Studio di ricercatori italiani pubblicato su «Science»
Un team di ricercatori italiani ha scoperto che il respiro naturale del pianeta è stato a lungo sottovalutato. Secondo loro il degassamento terrestre, attraverso le immissioni atmosferiche di propano e metano, è maggiore di quanto si credeva e favorisce la formazione dell’ozono. Per valutare il contributo geologico alla produzione di questi idrocarburi, Giuseppe Etiope, dell’Istituto nazionale di geofisica e vulcanologia (Ingv), e Paolo Ciccioli, del Cnr, hanno studiato gli inventari di 238 siti sparsi in ogni angolo del pianeta. I risultati sono stati pubblicati su «Science».
I due gas inquinanti sono principalmente di origine umana. Ma in alcune aree petrolifere, o geotermiche, parte dei gas sotterranei fuoriescono naturalmente attraverso faglie e fratture, e finiscono nell’atmosfera.
Secondo i ricercatori il nostro pianeta sarebbe all’origine del 17% di etano e del 10% di propano che vengono pompati annualmente nell’atmosfera, di circa un quarto rispetto a quelli prodotti dalle attività umane (6,6 milioni di tonnellate).
Recentemente, studi condotti dall’Ingv avevano mostrato, che il metano di origine geologica ammonta ad almeno 50 milioni di tonnellate l’anno. Cioè 1/7 della quantità emessa dalle attività umane (circa 360 milioni di tonnellate). Insomma, l’equivalente dell’effetto serra prodotto da 200 milioni di auto in un anno.

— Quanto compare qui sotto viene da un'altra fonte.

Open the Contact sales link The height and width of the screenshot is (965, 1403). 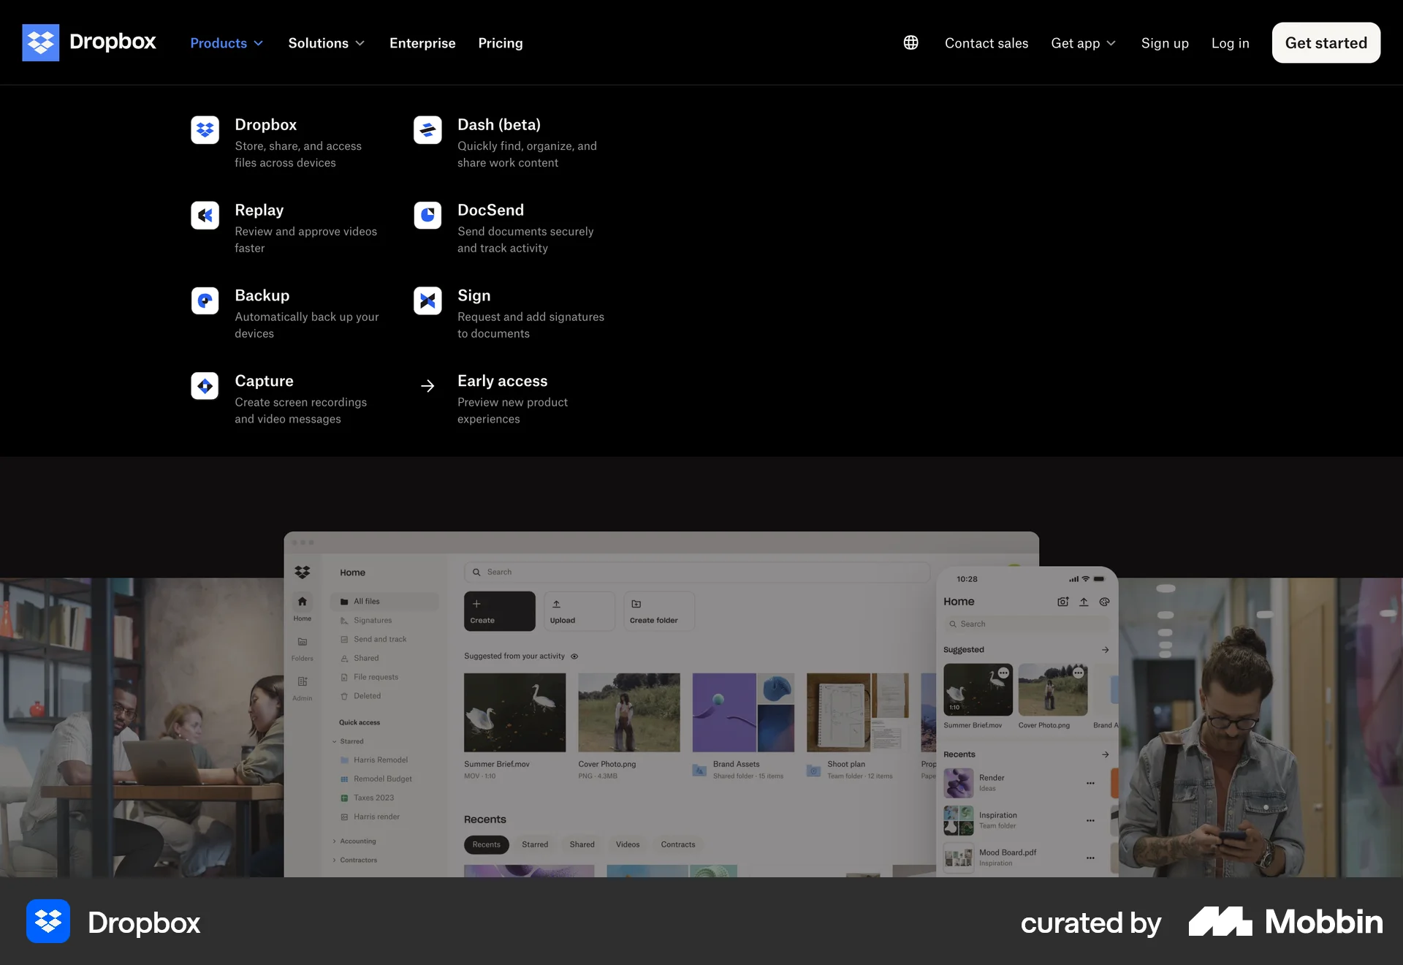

«Gli esperti sul clima e sui gas serra - spiega Etiope - spesso ignorano l’importanza di alcuni processi geologici sull’ambiente. Nessuno aveva mai fatto studi approfonditi su questi gas. Non credo che le energie in gioco e le aree in cui avvengono le emissioni naturali siano troppo grandi, ma dobbiamo conoscerle e capire la loro funzione».
«Le emissioni geologiche di idrocarburi gassosi - continua Etiope - sono sparse in tutto il mondo. Esistono due principali tipi di aree, quelle dei bacini sedimentari dove esistono i giacimenti petroliferi e le aree geotermiche. Le emissioni nelle aree petrolifere possono avvenire da manifestazioni visibili, dette "seep", sia in mare che sui continenti, e attraverso una invisibile ma diffusa esalazione dal suolo. Esistono probabilmente più di 10mila "seep" sui continenti, in almeno 90 paesi, e l’esalazione diffusa potrebbe interessare una superficie di circa 4 milioni di km2».
Il lavoro pubblicato su «Science» è il risultato di un approccio multidisciplinare e di una elaborazione tra geologi e esperti dell’atmosfera, da qui l’intuizione dell’importanza delle emissioni geologiche di tutti gli idrocarburi gassosi. Ora, l’Ipcc (Enviromental panel of climate change) e organismi come l’Agenzia americana per l’ambiente (Epa) dovranno riformulare le loro banche dati.